Playing with flow, charge and needles
The first stage was to assess how the combinations of the different conditions affected the alginate microcapsules. The researchers found that increasing the voltage and decreasing the needle size decreased the diameter of the particles but resulted in some variability in their size.
Small particle size is a desirable characteristic since it allows use of a smaller needle when injecting the cell-loaded microcapsules into the intervertebral disc, thus decreasing damage to the patient’s intervertebral disc. Moreover, although size homogeneity in the particles could provide positive features such as a more controlled diffusion, the observed slight variation also permits a higher packing density and therefore delivery of denser material.
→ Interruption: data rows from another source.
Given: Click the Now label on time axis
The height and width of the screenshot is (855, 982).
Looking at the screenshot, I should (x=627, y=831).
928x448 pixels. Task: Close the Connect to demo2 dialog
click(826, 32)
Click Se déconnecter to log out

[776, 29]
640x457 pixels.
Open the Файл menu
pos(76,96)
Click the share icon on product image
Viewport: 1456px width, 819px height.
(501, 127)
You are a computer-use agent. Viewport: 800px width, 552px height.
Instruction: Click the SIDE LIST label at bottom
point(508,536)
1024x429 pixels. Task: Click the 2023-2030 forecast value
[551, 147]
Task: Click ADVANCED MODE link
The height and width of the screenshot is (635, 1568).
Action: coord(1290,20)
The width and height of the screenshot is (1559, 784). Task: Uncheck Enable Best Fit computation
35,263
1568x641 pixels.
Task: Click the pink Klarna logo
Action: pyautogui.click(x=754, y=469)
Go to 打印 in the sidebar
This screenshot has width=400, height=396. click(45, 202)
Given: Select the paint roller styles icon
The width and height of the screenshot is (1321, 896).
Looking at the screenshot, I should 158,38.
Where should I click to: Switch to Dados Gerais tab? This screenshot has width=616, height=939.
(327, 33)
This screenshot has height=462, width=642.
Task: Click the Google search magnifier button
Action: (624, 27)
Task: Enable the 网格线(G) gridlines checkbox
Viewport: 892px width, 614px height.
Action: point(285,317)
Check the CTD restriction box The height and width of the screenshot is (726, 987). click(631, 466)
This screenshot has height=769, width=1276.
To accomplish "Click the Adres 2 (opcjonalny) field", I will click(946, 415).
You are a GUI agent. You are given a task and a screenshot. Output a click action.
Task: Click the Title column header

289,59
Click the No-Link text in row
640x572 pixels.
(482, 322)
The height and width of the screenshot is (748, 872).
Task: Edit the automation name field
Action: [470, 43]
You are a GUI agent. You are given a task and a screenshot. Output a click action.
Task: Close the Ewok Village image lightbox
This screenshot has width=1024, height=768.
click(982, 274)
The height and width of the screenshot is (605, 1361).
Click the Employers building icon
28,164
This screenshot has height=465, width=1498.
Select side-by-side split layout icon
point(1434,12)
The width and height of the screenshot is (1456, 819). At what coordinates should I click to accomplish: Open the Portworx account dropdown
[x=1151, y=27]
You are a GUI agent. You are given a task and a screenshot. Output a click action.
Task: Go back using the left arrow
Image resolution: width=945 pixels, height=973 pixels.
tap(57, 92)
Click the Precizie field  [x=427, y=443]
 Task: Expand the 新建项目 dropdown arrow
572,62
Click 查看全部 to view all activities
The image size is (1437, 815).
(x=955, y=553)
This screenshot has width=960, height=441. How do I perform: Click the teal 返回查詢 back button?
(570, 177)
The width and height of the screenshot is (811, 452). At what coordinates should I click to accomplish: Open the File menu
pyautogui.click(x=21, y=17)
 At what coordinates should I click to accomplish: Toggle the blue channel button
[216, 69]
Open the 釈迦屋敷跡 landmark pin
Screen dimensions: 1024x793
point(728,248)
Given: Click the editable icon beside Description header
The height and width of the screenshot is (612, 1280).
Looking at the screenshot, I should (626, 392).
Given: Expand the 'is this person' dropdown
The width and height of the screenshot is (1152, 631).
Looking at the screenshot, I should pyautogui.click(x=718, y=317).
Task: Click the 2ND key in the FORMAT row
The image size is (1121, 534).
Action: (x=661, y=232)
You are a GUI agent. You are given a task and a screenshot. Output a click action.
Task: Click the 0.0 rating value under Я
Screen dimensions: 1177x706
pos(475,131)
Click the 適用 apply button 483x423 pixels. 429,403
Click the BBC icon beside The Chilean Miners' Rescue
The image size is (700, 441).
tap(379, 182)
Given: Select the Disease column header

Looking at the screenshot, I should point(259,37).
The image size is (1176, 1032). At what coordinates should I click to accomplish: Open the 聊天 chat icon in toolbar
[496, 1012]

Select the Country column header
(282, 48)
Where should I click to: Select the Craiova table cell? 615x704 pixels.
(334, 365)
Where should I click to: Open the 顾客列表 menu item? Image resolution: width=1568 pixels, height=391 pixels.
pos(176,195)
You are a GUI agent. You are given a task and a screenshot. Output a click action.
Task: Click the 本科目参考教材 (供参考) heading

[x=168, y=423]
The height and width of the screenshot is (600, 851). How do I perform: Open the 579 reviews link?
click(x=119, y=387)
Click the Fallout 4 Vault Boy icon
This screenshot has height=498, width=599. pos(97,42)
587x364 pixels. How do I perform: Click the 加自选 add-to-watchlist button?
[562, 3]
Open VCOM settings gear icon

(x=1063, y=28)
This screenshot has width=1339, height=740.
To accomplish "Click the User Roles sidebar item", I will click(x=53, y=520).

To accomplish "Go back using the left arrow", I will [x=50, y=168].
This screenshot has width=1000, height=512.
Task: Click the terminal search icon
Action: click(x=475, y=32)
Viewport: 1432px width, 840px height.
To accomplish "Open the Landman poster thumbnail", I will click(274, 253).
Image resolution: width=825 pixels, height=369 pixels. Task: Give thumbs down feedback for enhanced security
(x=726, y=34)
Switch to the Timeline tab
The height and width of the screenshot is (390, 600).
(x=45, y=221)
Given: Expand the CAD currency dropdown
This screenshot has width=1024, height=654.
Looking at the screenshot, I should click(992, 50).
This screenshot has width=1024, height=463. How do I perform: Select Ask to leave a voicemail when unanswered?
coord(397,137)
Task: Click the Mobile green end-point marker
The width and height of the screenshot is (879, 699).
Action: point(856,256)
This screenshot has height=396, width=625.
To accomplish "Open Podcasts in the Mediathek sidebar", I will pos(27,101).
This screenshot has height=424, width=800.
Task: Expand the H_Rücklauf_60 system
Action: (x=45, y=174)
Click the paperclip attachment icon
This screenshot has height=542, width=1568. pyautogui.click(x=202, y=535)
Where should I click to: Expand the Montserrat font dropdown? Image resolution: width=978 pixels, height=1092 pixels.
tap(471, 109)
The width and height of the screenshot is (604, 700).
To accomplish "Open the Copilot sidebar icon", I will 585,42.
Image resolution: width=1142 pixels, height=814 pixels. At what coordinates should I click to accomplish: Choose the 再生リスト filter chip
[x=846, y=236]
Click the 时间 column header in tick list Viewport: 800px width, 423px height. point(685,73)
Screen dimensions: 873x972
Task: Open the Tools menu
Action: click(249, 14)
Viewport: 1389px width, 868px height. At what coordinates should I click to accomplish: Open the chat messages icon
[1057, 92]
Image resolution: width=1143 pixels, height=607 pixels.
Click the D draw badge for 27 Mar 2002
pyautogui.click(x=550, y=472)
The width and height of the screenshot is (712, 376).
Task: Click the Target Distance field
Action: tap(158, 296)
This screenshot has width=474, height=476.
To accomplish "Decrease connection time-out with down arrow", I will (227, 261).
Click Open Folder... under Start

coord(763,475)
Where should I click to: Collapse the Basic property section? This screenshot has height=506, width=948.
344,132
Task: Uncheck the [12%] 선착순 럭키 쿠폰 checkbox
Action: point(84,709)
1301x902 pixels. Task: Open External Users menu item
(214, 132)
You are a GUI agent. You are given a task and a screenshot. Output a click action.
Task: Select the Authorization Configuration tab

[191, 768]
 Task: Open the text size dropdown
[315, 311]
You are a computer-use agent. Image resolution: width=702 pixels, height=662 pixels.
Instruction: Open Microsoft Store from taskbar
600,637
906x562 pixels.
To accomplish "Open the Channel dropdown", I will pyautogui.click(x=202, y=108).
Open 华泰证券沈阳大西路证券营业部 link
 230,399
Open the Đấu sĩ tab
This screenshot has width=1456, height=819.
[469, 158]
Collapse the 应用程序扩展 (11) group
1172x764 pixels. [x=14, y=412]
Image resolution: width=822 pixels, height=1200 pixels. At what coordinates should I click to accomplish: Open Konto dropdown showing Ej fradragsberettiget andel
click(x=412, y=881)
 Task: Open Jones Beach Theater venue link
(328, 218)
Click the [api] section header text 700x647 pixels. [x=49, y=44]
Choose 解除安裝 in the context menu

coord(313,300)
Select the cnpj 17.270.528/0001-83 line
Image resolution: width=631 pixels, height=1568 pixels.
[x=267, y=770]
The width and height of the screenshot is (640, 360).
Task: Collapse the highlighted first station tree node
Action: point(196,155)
Increasing the concentration of the polymer increased the particle size, whereas increasing the flow produced more ellipsoidal rather than spherical particles, with no effect on the size. However, increasing the polymer concentration also decreased cell viability, which the authors attributed to the shear forces caused by higher concentrations.
Based on these results, the researchers chose an operating set up of 10 kV, a 30 gauge (G) needle, 1% alginate and a flow rate of 0.1 ml/min. This parameter set enabled microcapsule injection with a 25G needle, without affecting cell viability, making it suitable for cell delivery.
What about the cells?
Once the set up was optimized, the team next determined how many cells the microcapsules can carry and how this affects their behaviour. They tested three different initial cell densities: 5 million, 10 million and 20 million cells per ml.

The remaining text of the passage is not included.